◆ **SUPPLIED PASSAGE**
Acute management of severe hypoglycemia when administration of glucose is not feasible. Facilitation of radiographic examination of the GI tract. Unlabeled Use: Antidote to Beta blockers, Calcium channel blockers.
Stimulates hepatic production of glucose from glycogen stores (glycogenolysis). Relaxes the musculature of the GI tract (stomach, duodenum, small bowel, and colon), temporarily inhibiting movement. Has positive inotropic and chronotropic effects. Therapeutic Effects: Increase in blood glucose. Relaxation of GI musculature, facilitating radiographic examination.
Adverse Reactions/Side Effects
CV: hypotension. GI: nausea, vomiting. Misc: HYPERSENSITIVITY REACTIONS, INCLUDING ANAPHYLAXIS.
PHYSICAL THERAPY IMPLICATIONS
Examination and Evaluation
Monitor signs of hypersensitivity reactions and anaphylaxis, including pulmonary symptoms (tightness in the throat and chest, wheezing, cough, dyspnea) or skin reactions (rash, pruritus, urticaria). Notify physician or nursing staff immediately if these reactions occur.
Assess blood pressure periodically and compare to normal values (See Appendix F). Report low blood pressure (hypotension), especially if patient experiences dizziness, fatigue, or syncope.
Because of the risk of recurrent hypoglycemia, use caution during aerobic exercise and other forms of therapeutic exercise. Assess exercise tolerance frequently (blood pressure, heart rate, fatigue levels, dizziness), and terminate exercise immediately if any untoward responses occur (See Appendix L).

◆ **COMPLETE THE FOLLOWING**
#1 Set down the part of the medication passage above word for word, starting with "Stimulates hepatic production" and going on through "facilitating radiographic examination.".
#2 Answer these questions from the medication passage above.
(a) What unlabeled uses does it list?
(b) What cardiovascular adverse reaction does it name?
(c) Which appendix does it cite for normal blood pressure values?
#3 Write what comes next in the medication passage above, picking up after its final sentence.

◆ **EXTRACTED MATERIAL**
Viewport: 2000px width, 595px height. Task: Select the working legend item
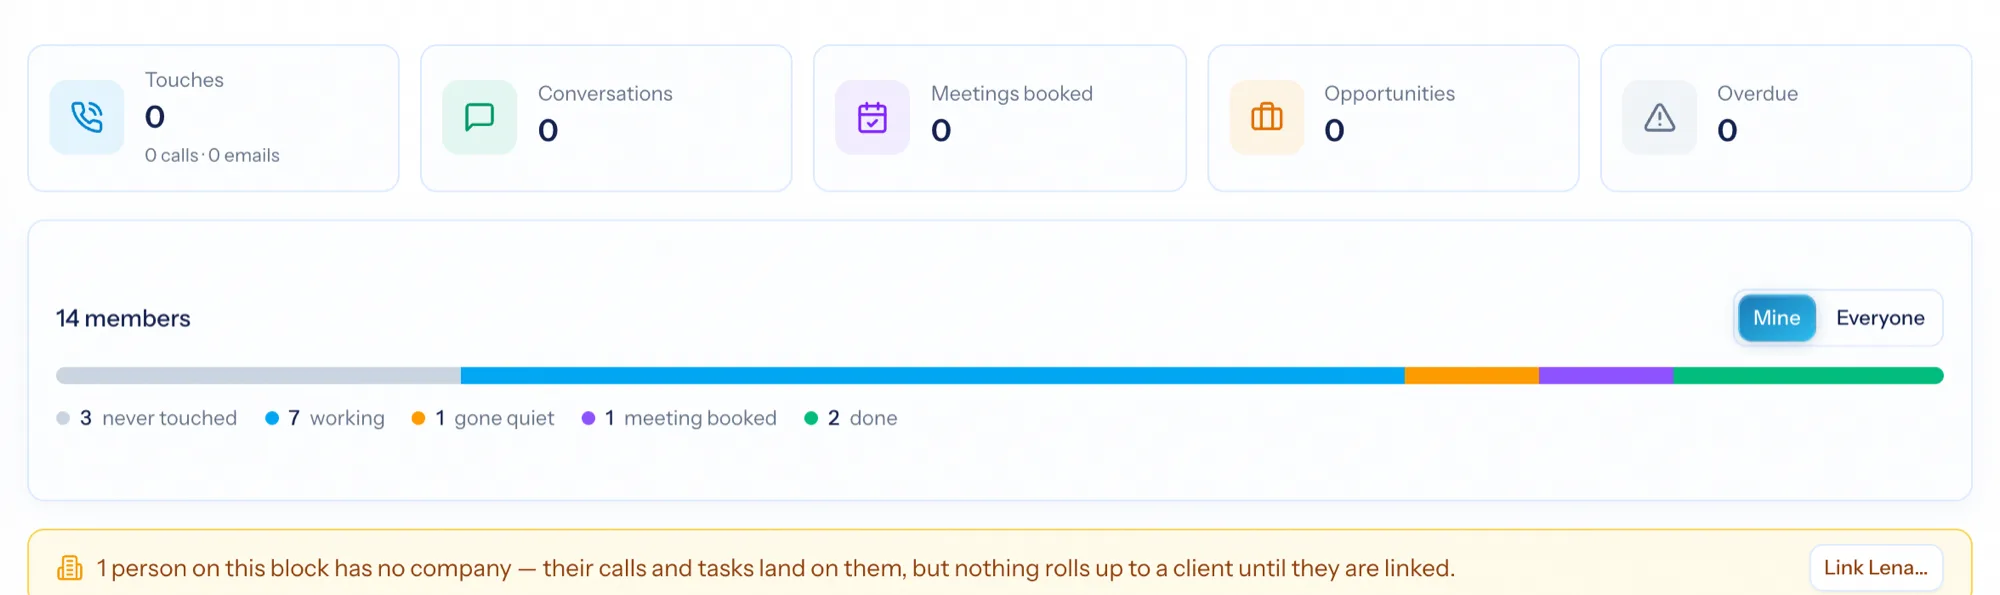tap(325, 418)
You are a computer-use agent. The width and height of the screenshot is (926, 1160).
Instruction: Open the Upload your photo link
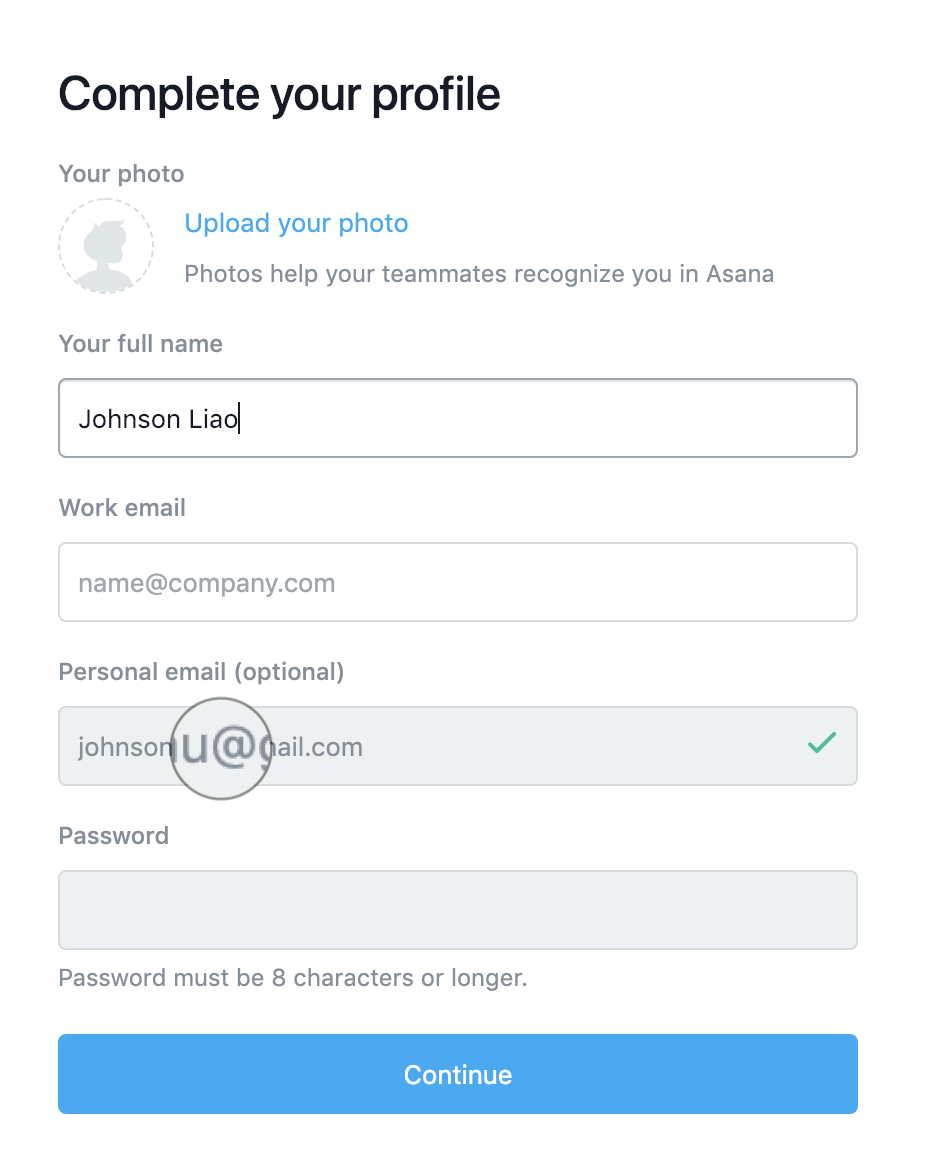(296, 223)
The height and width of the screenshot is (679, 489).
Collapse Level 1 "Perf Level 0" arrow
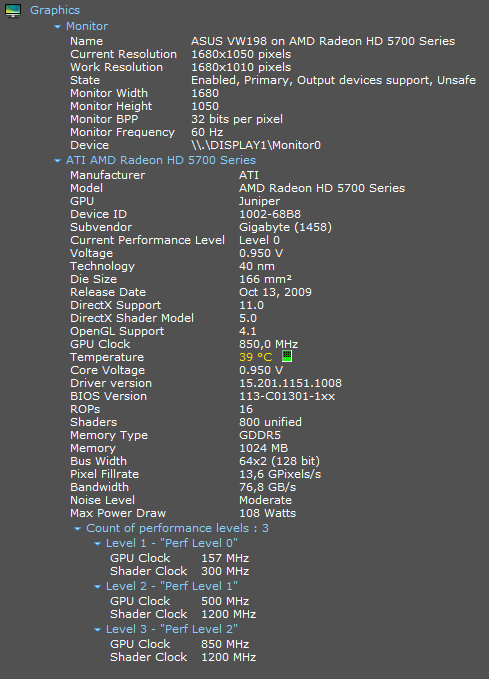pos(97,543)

◆ **YOUR RESPONSES**
#1
Stimulates hepatic production of glucose from glycogen stores (glycogenolysis). Relaxes the musculature of the GI tract (stomach, duodenum, small bowel, and colon), temporarily inhibiting movement. Has positive inotropic and chronotropic effects. Therapeutic Effects: Increase in blood glucose. Relaxation of GI musculature, facilitating radiographic examination.

#2
(a) Antidote to beta blockers and calcium channel blockers.
(b) Hypotension.
(c) Appendix F.

#3
Provide a source of oral glucose (fruit juice, glucose gels/tablets, etc.) to treat mild hypoglycemia. Call for emergency assistance if symptoms persist or in cases of severe hypoglycemia. Emergency treatment typically consists of IV glucose, glucagon, or epinephrine.
Educate patient and family/caregivers about the signs of hypoglycemia (see above in Evaluation and Examination). Emphasize that early recognition and administration of glucose may prevent acute reactions and need for subsequent glucagon administration.
Instruct patient to report severe or prolonged GI reactions such as nausea and vomiting.
Absorption: Well absorbed following IM and SC administration.
Metabolism and Excretion: Extensively metabolized by the liver, plasma, and kidneys.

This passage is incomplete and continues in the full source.